A photographer has just asked the normally affable Boyle to smile a bit. But Boyle, a dedicated amateur historian and longtime Civil War reenactor, declines to grin. He’ll pose in his uniform as much as the photographer asks, but he won’t crack a smile.
He’s not being shy, just realistic. Boyle, dressed as a first sergeant of Union artillery, explains that during Civil War times, folks didn’t smile for photographs. It simply wasn’t done. And Boyle is a stickler for detail, so, although he’s enjoying himself immensely showing off his unit’s cannon in the rain, the banker looks solemn as a tintype of Abe Lincoln after First Manassas.
Honoring the traditions
As you might guess, Boyle has a thing about traditions of all kinds. When Boyle, 56, isn’t “trampling out the vintage where the grapes of wrath are stored,” you may find him involved with a vintage of another kind…
With a little bit of drama, Howard Boyle pours a few glasses of red. He lifts his own, toasts a guest’s arrival, and sips. He “chews” the wine. Considers a moment. And pronounces judgment.
“A little bit ‘oaky,’ but it’s not bad, not bad,” he says. This is more than just a bottle of wine. It represents a blend of ongoing experiment, hobby, and family history.

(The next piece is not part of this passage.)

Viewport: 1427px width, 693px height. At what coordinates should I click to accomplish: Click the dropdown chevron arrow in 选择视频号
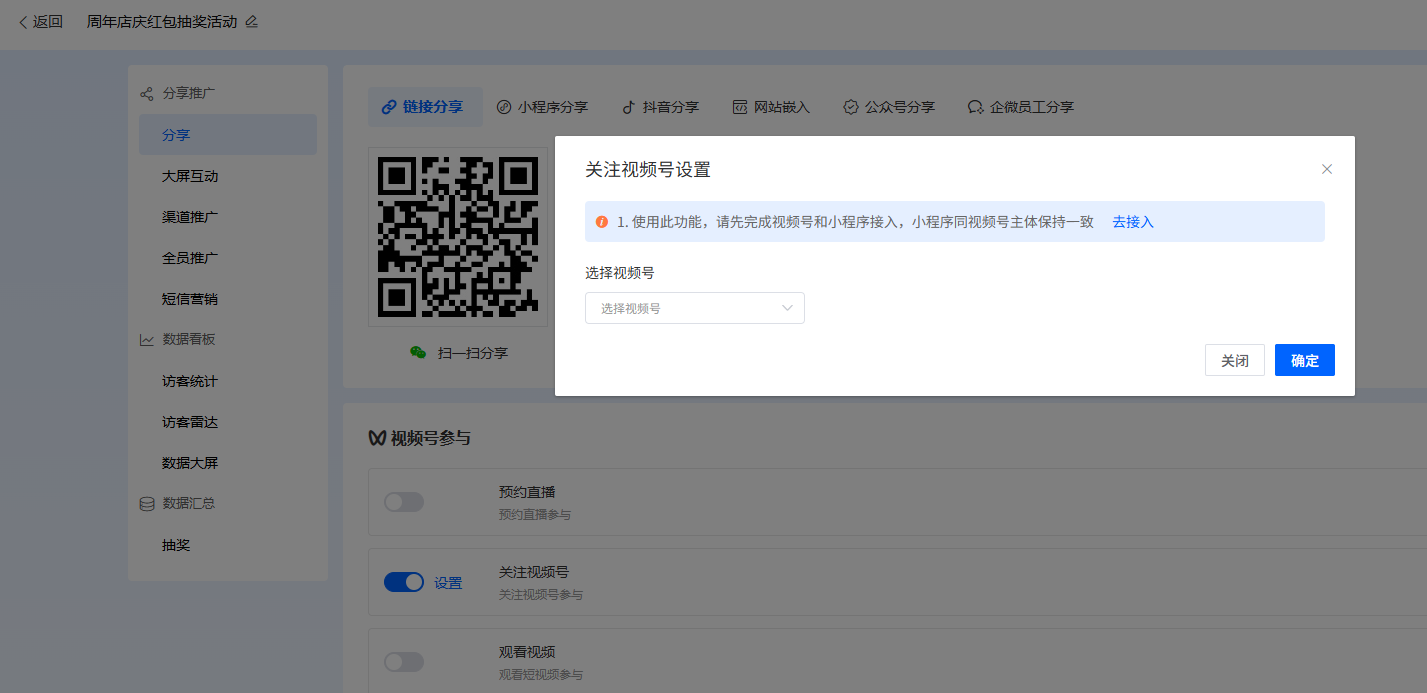click(787, 308)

Tonight’s selection is the latest effort by Boyle and a cousin in their quest to capture the flavor of their Grandma Milano’s homemade wine. While Boyle believes they have generally arrived at the taste of the original family recipe, he still likes to tinker and adjust.
And what Howard T. Boyle II does with wine and war, goes many more times in his banking. Boyle, president and CEO at Home Savings Bank, Kent, Ohio, runs a savings institution that has been doing traditional community banking since 1898. But for Boyle, the status quo isn’t good enough, not for Kent, itself, not for Home Savings, either. For some time, he has been evolving closely held Home Savings to an updated model, respecting the proven and embracing the new. And he brings the same desire for continuing improvement to his service as the 2006-2007 chairman of the ABA Community Bankers Council.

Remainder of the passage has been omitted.